§ **INSTRUCTIONS FOR THE TASK**
Can you quote the lines below exactly, starting at the line with "Select the Edition label" and going through the last one?

§ **EXERCISE DATA**
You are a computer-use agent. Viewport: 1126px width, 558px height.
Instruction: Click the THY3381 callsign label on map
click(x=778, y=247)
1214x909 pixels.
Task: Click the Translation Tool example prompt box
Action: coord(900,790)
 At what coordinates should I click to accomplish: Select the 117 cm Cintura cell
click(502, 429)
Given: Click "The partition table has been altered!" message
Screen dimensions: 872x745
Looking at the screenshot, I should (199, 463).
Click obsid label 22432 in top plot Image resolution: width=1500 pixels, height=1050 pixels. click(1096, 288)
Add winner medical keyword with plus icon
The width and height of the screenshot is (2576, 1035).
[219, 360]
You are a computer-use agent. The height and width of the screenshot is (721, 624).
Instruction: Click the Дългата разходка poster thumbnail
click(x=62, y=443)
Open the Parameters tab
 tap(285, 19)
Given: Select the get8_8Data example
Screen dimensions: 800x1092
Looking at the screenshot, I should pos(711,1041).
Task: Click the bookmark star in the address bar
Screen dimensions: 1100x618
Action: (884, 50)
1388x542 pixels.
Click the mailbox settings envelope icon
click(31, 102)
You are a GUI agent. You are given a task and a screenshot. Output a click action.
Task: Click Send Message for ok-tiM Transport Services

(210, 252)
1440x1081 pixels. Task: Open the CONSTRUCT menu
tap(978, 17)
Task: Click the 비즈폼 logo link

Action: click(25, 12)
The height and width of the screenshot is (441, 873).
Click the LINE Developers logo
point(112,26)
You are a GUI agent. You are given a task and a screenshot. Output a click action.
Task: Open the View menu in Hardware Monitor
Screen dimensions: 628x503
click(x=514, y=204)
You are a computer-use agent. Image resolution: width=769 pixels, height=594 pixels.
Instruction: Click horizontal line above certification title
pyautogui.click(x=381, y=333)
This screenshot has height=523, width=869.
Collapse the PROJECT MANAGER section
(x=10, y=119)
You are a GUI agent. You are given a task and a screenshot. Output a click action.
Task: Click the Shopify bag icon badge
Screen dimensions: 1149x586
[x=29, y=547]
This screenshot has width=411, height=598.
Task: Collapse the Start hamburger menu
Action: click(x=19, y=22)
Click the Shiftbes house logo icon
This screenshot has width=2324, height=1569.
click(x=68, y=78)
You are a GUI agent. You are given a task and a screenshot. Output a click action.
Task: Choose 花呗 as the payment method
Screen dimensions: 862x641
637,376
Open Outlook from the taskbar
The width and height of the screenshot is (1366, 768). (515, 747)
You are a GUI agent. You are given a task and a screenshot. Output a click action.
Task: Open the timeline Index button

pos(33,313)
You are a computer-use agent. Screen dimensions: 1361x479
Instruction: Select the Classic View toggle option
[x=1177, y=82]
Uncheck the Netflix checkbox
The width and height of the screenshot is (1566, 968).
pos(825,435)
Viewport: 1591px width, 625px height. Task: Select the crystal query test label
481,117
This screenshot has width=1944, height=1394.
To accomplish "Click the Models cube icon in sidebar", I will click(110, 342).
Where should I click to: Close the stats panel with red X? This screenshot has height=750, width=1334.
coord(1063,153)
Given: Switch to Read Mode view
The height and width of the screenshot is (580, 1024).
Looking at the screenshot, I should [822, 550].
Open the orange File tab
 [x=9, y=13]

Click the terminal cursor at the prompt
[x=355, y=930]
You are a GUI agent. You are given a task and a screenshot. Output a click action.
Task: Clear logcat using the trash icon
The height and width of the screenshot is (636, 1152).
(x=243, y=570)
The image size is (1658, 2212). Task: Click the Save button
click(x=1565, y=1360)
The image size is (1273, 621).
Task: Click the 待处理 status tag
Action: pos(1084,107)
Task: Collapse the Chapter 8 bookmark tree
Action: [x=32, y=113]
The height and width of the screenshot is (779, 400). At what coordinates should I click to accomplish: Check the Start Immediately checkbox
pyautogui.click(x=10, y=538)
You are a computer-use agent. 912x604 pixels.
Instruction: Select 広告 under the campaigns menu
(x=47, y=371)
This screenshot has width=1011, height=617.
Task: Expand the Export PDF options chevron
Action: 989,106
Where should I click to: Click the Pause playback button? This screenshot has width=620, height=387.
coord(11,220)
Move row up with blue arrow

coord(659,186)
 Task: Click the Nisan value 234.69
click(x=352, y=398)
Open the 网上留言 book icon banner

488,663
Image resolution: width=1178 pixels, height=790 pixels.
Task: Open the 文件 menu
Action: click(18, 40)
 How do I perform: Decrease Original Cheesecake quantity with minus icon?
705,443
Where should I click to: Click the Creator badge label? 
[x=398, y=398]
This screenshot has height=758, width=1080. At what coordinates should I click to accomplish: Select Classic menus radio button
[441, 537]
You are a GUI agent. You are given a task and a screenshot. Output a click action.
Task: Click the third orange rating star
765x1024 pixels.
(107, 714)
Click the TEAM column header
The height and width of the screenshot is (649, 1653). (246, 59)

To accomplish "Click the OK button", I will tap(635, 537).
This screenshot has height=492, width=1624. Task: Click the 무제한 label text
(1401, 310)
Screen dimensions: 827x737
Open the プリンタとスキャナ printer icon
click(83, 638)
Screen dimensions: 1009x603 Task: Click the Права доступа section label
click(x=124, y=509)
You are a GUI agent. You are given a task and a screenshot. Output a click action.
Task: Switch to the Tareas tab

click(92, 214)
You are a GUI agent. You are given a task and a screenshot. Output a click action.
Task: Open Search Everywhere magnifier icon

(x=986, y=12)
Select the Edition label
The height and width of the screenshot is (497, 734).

§ **RESPONSE FOR THIS EXERCISE**
Select the Edition label
The height and width of the screenshot is (497, 734).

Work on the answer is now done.